--- Exercise details ---
Please render every line of the records below as a numbered list, leaving out any blank lines.
START Input records
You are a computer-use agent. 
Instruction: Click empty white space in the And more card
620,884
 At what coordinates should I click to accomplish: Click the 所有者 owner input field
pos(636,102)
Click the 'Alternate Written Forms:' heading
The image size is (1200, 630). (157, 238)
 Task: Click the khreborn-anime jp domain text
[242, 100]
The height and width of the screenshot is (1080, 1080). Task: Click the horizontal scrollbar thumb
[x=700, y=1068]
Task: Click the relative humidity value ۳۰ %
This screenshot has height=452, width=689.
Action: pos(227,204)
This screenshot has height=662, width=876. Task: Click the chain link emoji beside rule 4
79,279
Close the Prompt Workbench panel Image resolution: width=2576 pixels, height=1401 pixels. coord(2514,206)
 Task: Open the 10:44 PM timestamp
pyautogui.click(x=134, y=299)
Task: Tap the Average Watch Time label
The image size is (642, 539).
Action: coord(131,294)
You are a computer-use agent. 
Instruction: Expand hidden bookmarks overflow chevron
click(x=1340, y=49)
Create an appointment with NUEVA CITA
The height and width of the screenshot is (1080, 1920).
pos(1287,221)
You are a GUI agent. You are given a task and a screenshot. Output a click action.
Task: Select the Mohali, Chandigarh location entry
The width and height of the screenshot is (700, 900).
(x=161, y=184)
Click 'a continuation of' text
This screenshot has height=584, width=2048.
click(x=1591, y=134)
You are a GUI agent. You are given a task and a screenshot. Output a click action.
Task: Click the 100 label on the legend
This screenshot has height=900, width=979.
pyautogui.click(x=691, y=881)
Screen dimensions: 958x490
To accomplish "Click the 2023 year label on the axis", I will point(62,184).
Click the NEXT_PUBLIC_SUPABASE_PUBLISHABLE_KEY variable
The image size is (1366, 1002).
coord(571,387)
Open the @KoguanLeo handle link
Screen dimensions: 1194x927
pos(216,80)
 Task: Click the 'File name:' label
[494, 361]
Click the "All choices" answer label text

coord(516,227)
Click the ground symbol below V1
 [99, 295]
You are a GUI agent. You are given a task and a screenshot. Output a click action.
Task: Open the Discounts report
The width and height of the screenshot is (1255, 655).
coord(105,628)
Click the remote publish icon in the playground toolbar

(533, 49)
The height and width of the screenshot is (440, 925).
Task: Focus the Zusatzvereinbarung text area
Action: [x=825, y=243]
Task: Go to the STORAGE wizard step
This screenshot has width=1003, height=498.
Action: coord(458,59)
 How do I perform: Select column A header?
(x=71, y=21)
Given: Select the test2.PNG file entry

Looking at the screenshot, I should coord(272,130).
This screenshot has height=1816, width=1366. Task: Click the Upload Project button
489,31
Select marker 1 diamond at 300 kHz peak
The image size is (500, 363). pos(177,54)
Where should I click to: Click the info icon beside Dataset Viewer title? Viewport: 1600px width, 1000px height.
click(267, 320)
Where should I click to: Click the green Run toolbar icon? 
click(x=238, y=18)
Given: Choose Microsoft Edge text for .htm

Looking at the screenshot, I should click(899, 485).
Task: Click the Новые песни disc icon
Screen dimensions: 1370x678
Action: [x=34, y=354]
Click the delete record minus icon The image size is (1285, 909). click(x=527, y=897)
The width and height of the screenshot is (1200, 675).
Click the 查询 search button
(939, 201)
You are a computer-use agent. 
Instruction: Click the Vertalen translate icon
END Input records
--- Answer for this exercise ---
1. You are a computer-use agent. 
2. Instruction: Click empty white space in the And more card
3. 620,884
4.  At what coordinates should I click to accomplish: Click the 所有者 owner input field
5. pos(636,102)
6. Click the 'Alternate Written Forms:' heading
7. The image size is (1200, 630). (157, 238)
8.  Task: Click the khreborn-anime jp domain text
9. [242, 100]
10. The height and width of the screenshot is (1080, 1080). Task: Click the horizontal scrollbar thumb
11. [x=700, y=1068]
12. Task: Click the relative humidity value ۳۰ %
13. This screenshot has height=452, width=689.
14. Action: pos(227,204)
15. This screenshot has height=662, width=876. Task: Click the chain link emoji beside rule 4
16. 79,279
17. Close the Prompt Workbench panel Image resolution: width=2576 pixels, height=1401 pixels. coord(2514,206)
18.  Task: Open the 10:44 PM timestamp
19. pyautogui.click(x=134, y=299)
20. Task: Tap the Average Watch Time label
21. The image size is (642, 539).
22. Action: coord(131,294)
23. You are a computer-use agent. 
24. Instruction: Expand hidden bookmarks overflow chevron
25. click(x=1340, y=49)
26. Create an appointment with NUEVA CITA
27. The height and width of the screenshot is (1080, 1920).
28. pos(1287,221)
29. You are a GUI agent. You are given a task and a screenshot. Output a click action.
30. Task: Select the Mohali, Chandigarh location entry
31. The width and height of the screenshot is (700, 900).
32. (x=161, y=184)
33. Click 'a continuation of' text
34. This screenshot has height=584, width=2048.
35. click(x=1591, y=134)
36. You are a GUI agent. You are given a task and a screenshot. Output a click action.
37. Task: Click the 100 label on the legend
38. This screenshot has height=900, width=979.
39. pyautogui.click(x=691, y=881)
40. Screen dimensions: 958x490
41. To accomplish "Click the 2023 year label on the axis", I will point(62,184).
42. Click the NEXT_PUBLIC_SUPABASE_PUBLISHABLE_KEY variable
43. The image size is (1366, 1002).
44. coord(571,387)
45. Open the @KoguanLeo handle link
46. Screen dimensions: 1194x927
47. pos(216,80)
48.  Task: Click the 'File name:' label
49. [494, 361]
50. Click the "All choices" answer label text
51. coord(516,227)
52. Click the ground symbol below V1
53.  [99, 295]
54. You are a GUI agent. You are given a task and a screenshot. Output a click action.
55. Task: Open the Discounts report
56. The width and height of the screenshot is (1255, 655).
57. coord(105,628)
58. Click the remote publish icon in the playground toolbar
59. (533, 49)
60. The height and width of the screenshot is (440, 925).
61. Task: Focus the Zusatzvereinbarung text area
62. Action: [x=825, y=243]
63. Task: Go to the STORAGE wizard step
64. This screenshot has width=1003, height=498.
65. Action: coord(458,59)
66.  How do I perform: Select column A header?
67. (x=71, y=21)
68. Given: Select the test2.PNG file entry
69. Looking at the screenshot, I should coord(272,130).
70. This screenshot has height=1816, width=1366. Task: Click the Upload Project button
71. 489,31
72. Select marker 1 diamond at 300 kHz peak
73. The image size is (500, 363). pos(177,54)
74. Where should I click to: Click the info icon beside Dataset Viewer title? Viewport: 1600px width, 1000px height.
75. click(267, 320)
76. Where should I click to: Click the green Run toolbar icon? 
77. click(x=238, y=18)
78. Given: Choose Microsoft Edge text for .htm
79. Looking at the screenshot, I should click(899, 485).
80. Task: Click the Новые песни disc icon
81. Screen dimensions: 1370x678
82. Action: [x=34, y=354]
83. Click the delete record minus icon The image size is (1285, 909). click(x=527, y=897)
84. The width and height of the screenshot is (1200, 675).
85. Click the 查询 search button
86. (939, 201)
87. You are a computer-use agent. 
88. Instruction: Click the Vertalen translate icon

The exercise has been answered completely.